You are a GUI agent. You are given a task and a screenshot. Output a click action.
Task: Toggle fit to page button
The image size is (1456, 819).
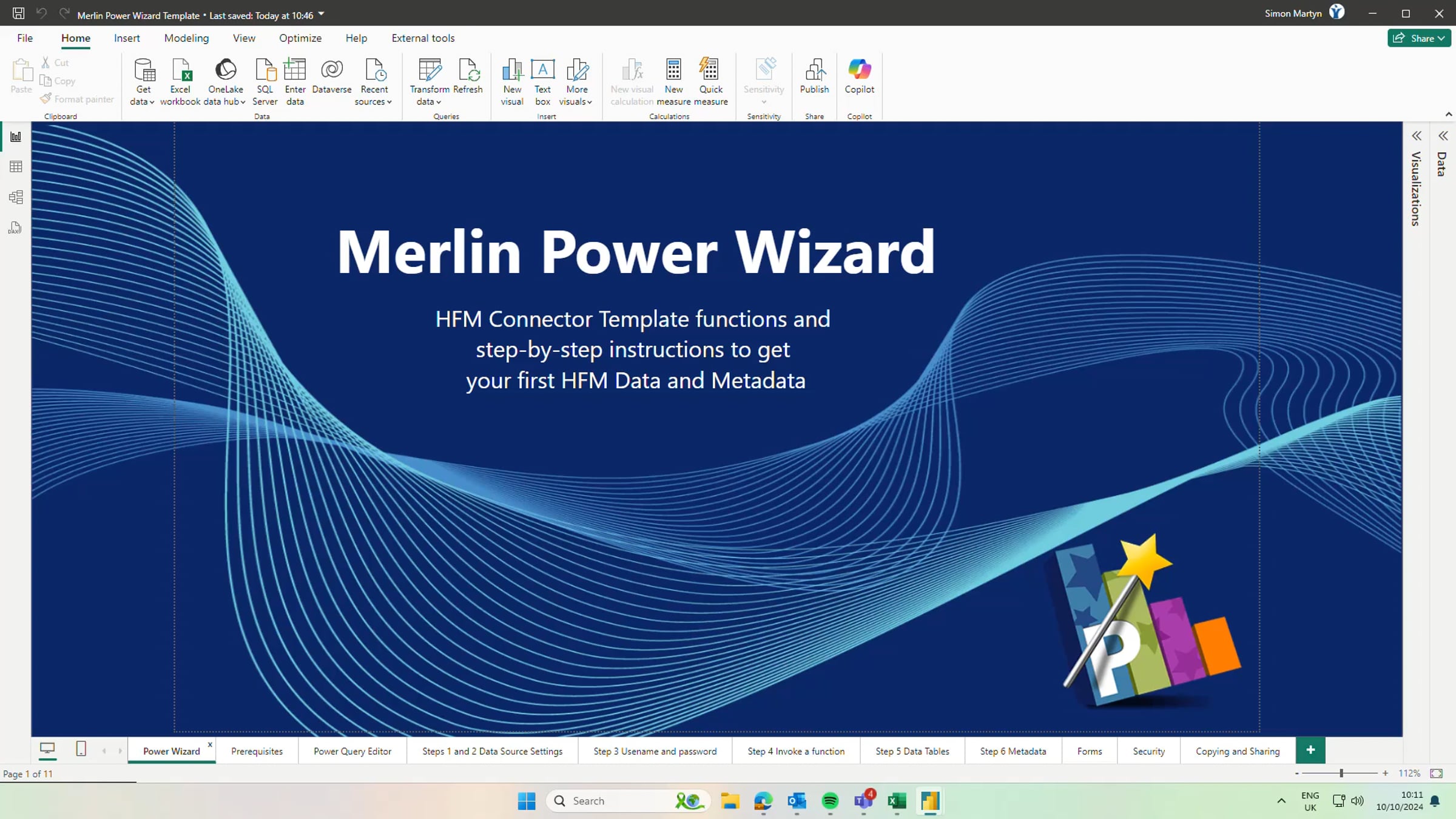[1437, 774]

==

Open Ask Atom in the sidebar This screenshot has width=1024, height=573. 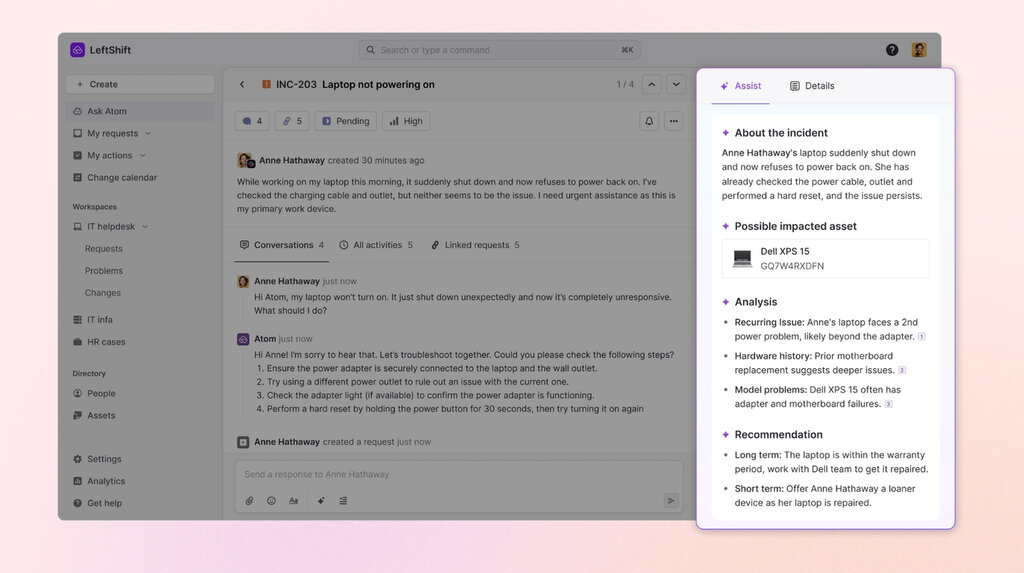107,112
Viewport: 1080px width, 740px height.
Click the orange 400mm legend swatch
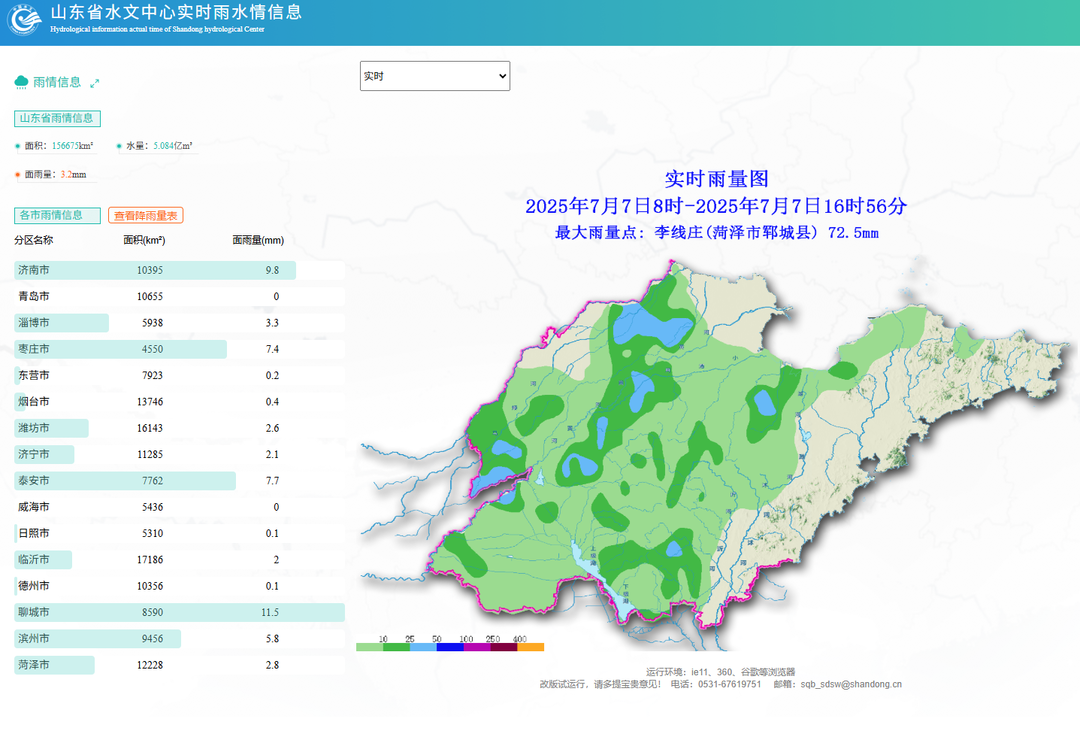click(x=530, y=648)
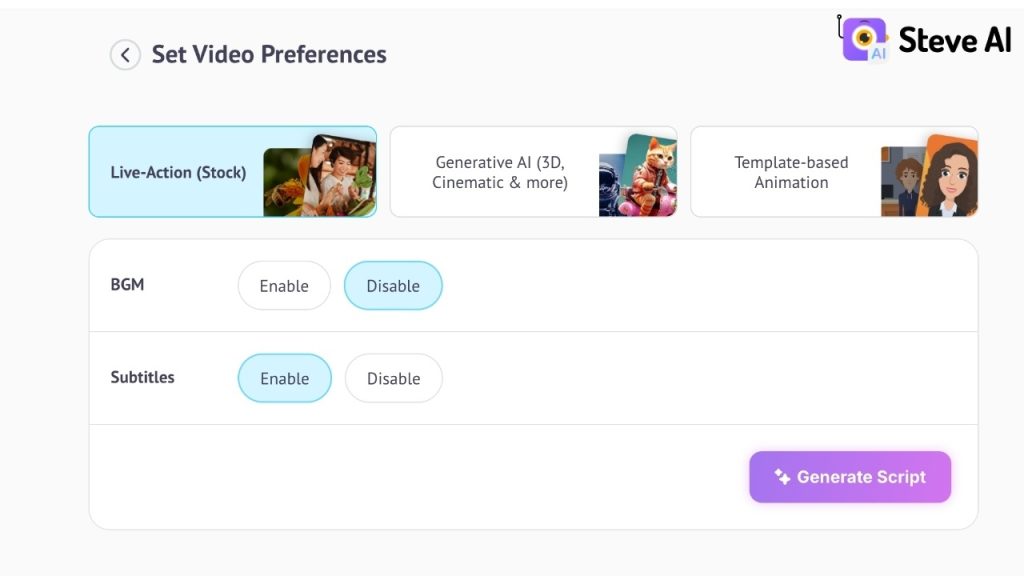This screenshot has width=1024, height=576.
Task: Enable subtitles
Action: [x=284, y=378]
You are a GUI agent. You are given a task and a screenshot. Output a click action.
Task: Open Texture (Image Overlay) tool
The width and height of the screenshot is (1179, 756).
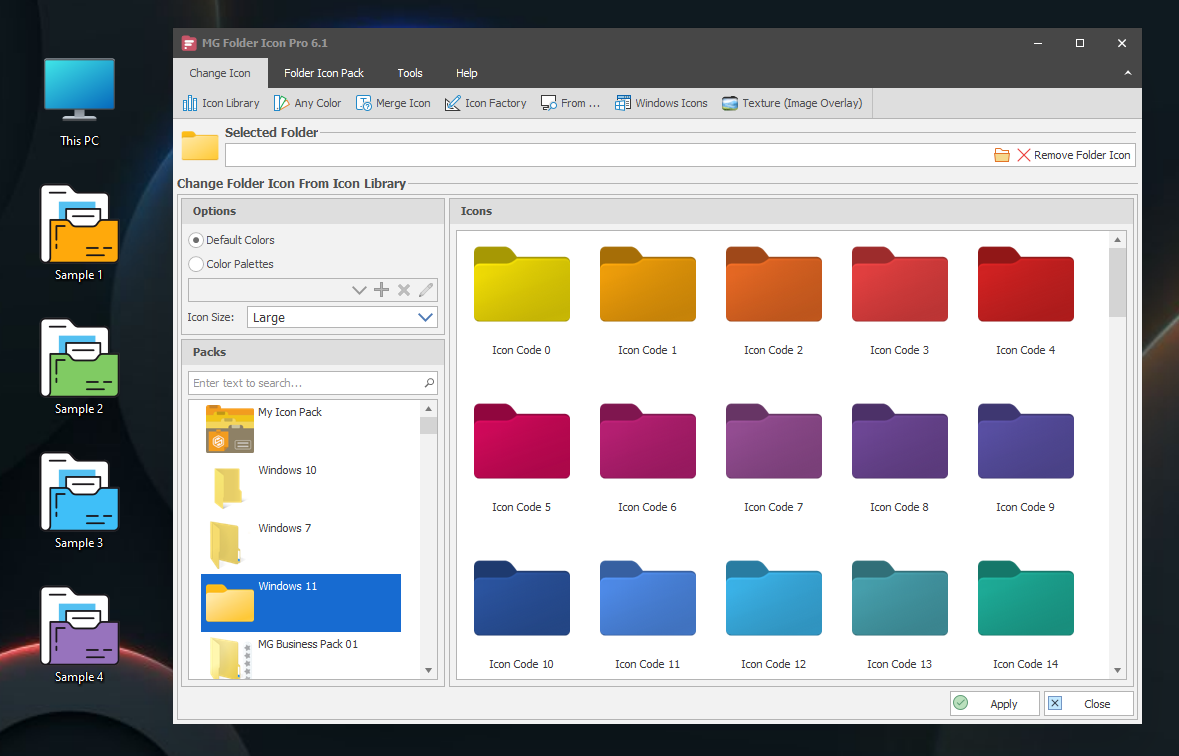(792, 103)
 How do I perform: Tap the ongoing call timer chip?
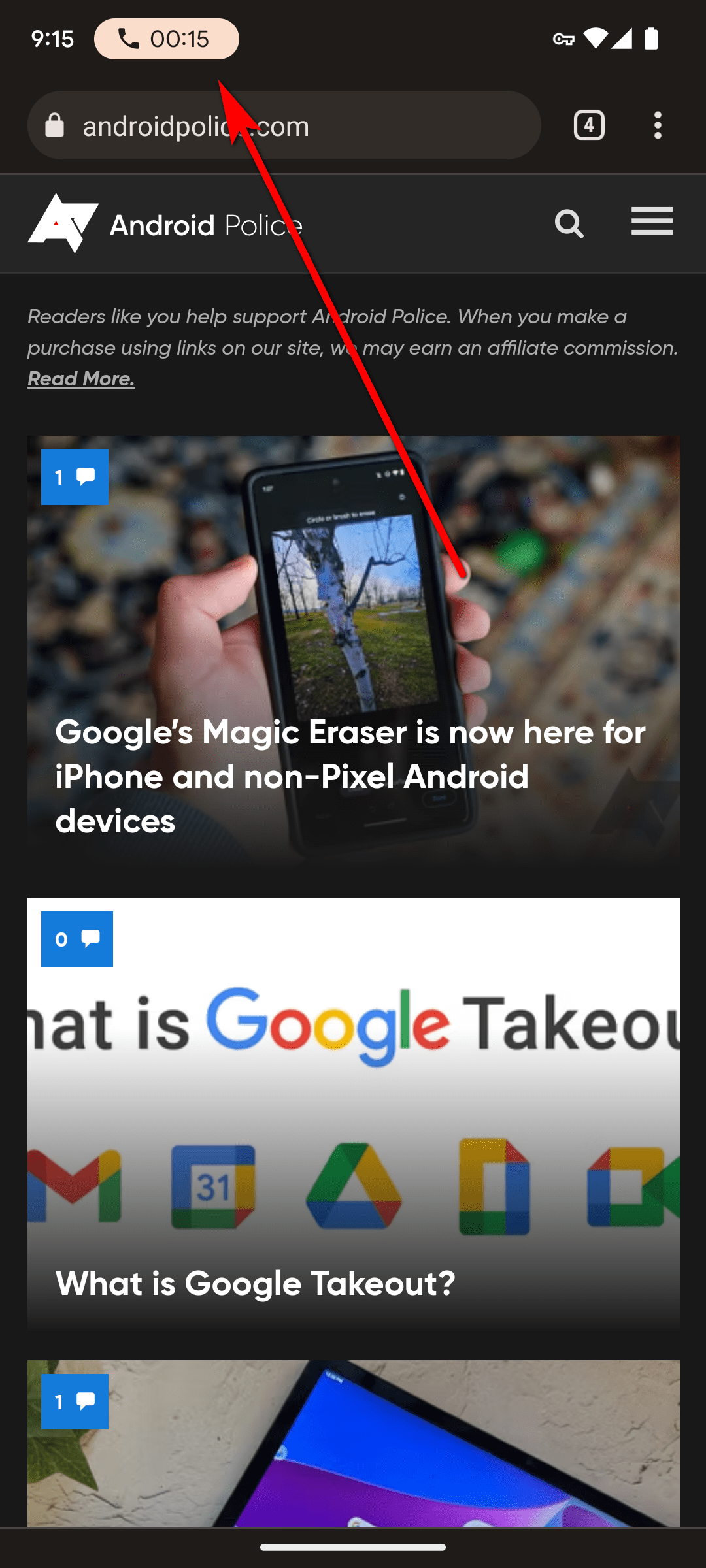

YOUR OBJECTIVE:
With the pictures removed from your copy, retype the lines above from the one that contains "Task: Open Texture (Image Overlay) tool" through the one that contains "How do I perform: Tap", exactly.

ANSWER TO THE PROBLEM:
Task: Open Texture (Image Overlay) tool
The width and height of the screenshot is (1179, 756).
(792, 103)
 How do I perform: Tap the ongoing call timer chip?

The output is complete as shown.